Text extract:

ABSTRACT: The purpose of the paper is to document experiences of using XSLT and DOM in document transformations. The case environment in the experiments is a fictional company, Poem Publishers, Inc., which publishes Finnish poems on the Web. The paper describes the publishing process, which requires several different schemas for editing, archiving and presentation purposes even for such simple publications as poems. Technical environment is based on Microsoft Tools such as IIS 5.0 Internet Server, MSXML 3.0 parser, ASP 3.0 technology and Internet Explorer 5.5. The paper discusses also discovered problems related to rapidly evolving software products, difficulties with semi-manual parser installation and problems with character encodings and external entities in transformations.

Introduction

XML (eXtensible Markup Language) together with supporting technologies, such as CSS (Cascading Style Sheets) or XSL (eXtensible Stylesheet Language) for adding layout, and XSLT (XSL Transformations) and DOM (Document Object Model) for document transformations, forms a foundation for general multichannel document publishing both on paper and on the Web. In this paper we discuss experiences of a case study, in which the Microsoft technologies and tools [MI01] were used for experimental publishing of poems. Although the technologies seemed to do well for many of the tasks they were needed, it was found in the study that there are still some problems, which hamper the publishing process. The problems were largely due to the immaturity of the tools, for example, the limited level of support for the standards in the tools caused sometimes problems, which forced us to use non-standard solutions.

In the following Section we describe Poem Publishers, Inc., and the structure of the poems it publishes. The publishing environment of the company is further explained on Section 3, while in Section 4 we take a look at the transformations in general, and especially in Poem Publishers, Inc. Experiences and problems found during the case study are discussed in Section 5. Finally, in Section 6 we summarize the lessons we learned during the implementation of the publishing system.

Poems for Poem Publishers, Inc.

Poem Publishers, Inc. is a fictional company, whose mission is to publish Finnish poems on WWW (World-Wide Web). The company publishes poems authored by several poets, only requirement is that the form of the poems must be traditional, i.e. no fancy layouts are allowed.

The poets are free to use whatever text-processing tool they want while writing their poems. However, Poem Publishers, Inc. recommends some XML editor to be used, because that way the quality of the XML format can be ensured. In order to ensure a smooth publishing process, the Poem Publishers, Inc. has developed an XML DTD (Document Type Definition) of its own, which all the poets should use at least when sending their poems to the company. If they choose to use the same DTD in their authoring the poets can use the authoring environment offered by Poem Publishers, Inc., which is especially designed for XML editor called XMetaL [SQ01]. In the DTD of the Poem Publishers, Inc. there are elements for the title of the poem, name or pseudonym of the poet, link to the poets homepage, and possible graphic. Attributes of the link element are from XLink namespace. The poem itself should consist of one or more verses consisting one or more lines each. The verses can be repeatable if so indicated by an attribute. For now there are three kinds of poems: classic, children's poem, or other. fig01 shows the elements of the Poem.dtd in a graphical form by created by Near & Far Designer 3.0 [OT01].

Graphical representation of the elements in Poem.dtd

When there are enough poems of any of the types in Poem Publishers, Inc. a book of poems is assembled. For the poem collection a DTD called poemcoll.dtd has been designed. On WWW, however, the poems can be published as soon as they arrive. The name of each poem appears in a poem list, which serves as a link to the poems. With each poem a banner advertising Poem Publishers, Inc. is shown to the readers. The information in the banner is organized according to a separate DTD (pubinfo.dtd) for publisher information.

Jobs:
1/ Reproduce the passage of the poem-publishing text from "When there are" up to and including "for publisher information.", word for word.
2/ Write out the records from their first line up to and including the line with "Roster [552, 48]", keeping every line unchanged.
The records below have no connection to the poem-publishing text above.

[Items stored from a collection]
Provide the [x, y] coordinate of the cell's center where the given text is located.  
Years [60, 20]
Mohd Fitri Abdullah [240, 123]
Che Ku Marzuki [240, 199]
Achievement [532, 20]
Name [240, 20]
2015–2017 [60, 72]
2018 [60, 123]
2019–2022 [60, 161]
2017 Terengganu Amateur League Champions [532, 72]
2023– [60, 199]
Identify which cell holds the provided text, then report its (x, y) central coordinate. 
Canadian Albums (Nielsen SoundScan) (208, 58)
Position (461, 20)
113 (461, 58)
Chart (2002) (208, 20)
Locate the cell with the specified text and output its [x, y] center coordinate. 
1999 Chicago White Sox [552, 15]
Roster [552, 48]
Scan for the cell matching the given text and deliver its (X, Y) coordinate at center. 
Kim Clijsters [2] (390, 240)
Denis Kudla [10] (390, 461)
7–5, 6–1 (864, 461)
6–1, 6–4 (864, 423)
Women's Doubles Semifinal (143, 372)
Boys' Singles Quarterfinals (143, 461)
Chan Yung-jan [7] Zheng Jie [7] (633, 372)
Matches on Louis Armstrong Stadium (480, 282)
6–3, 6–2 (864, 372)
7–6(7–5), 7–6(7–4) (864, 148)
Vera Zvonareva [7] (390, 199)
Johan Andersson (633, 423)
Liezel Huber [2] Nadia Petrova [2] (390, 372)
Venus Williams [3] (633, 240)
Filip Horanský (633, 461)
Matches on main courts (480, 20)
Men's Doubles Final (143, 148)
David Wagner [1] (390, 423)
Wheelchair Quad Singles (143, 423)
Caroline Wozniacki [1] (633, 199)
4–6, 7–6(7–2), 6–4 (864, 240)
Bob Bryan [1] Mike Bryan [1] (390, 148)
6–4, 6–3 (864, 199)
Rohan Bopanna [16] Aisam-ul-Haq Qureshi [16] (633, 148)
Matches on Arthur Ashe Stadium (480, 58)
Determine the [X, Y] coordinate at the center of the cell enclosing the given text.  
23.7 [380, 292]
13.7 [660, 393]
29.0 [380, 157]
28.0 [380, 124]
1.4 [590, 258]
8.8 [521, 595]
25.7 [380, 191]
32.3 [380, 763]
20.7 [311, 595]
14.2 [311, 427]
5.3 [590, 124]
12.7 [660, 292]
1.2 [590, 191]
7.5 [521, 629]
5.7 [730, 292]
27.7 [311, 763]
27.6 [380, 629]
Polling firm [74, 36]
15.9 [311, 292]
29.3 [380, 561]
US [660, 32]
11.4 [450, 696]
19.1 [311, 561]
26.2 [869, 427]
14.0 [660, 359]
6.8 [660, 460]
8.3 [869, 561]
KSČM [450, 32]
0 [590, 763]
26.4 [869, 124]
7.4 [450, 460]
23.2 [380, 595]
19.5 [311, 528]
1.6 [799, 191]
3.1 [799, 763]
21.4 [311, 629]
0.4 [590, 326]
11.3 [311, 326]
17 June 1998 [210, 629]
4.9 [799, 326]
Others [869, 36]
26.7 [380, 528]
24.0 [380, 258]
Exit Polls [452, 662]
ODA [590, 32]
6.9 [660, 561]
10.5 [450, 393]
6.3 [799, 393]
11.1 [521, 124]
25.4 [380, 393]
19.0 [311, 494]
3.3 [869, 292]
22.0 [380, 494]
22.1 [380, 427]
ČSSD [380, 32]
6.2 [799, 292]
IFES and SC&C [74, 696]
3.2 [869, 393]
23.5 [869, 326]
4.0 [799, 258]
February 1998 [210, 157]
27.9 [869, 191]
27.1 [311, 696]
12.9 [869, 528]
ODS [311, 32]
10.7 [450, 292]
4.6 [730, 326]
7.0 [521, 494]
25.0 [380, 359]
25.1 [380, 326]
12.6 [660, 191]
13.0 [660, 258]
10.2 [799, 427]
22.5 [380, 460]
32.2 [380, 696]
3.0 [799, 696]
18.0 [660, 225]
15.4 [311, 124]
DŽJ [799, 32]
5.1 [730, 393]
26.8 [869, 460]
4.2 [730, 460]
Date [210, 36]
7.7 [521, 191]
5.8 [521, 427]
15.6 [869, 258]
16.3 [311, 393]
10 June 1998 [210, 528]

Outputs in order:
1/
When there are enough poems of any of the types in Poem Publishers, Inc. a book of poems is assembled. For the poem collection a DTD called poemcoll.dtd has been designed. On WWW, however, the poems can be published as soon as they arrive. The name of each poem appears in a poem list, which serves as a link to the poems. With each poem a banner advertising Poem Publishers, Inc. is shown to the readers. The information in the banner is organized according to a separate DTD (pubinfo.dtd) for publisher information.

2/
Provide the [x, y] coordinate of the cell's center where the given text is located.  
Years [60, 20]
Mohd Fitri Abdullah [240, 123]
Che Ku Marzuki [240, 199]
Achievement [532, 20]
Name [240, 20]
2015–2017 [60, 72]
2018 [60, 123]
2019–2022 [60, 161]
2017 Terengganu Amateur League Champions [532, 72]
2023– [60, 199]
Identify which cell holds the provided text, then report its (x, y) central coordinate. 
Canadian Albums (Nielsen SoundScan) (208, 58)
Position (461, 20)
113 (461, 58)
Chart (2002) (208, 20)
Locate the cell with the specified text and output its [x, y] center coordinate. 
1999 Chicago White Sox [552, 15]
Roster [552, 48]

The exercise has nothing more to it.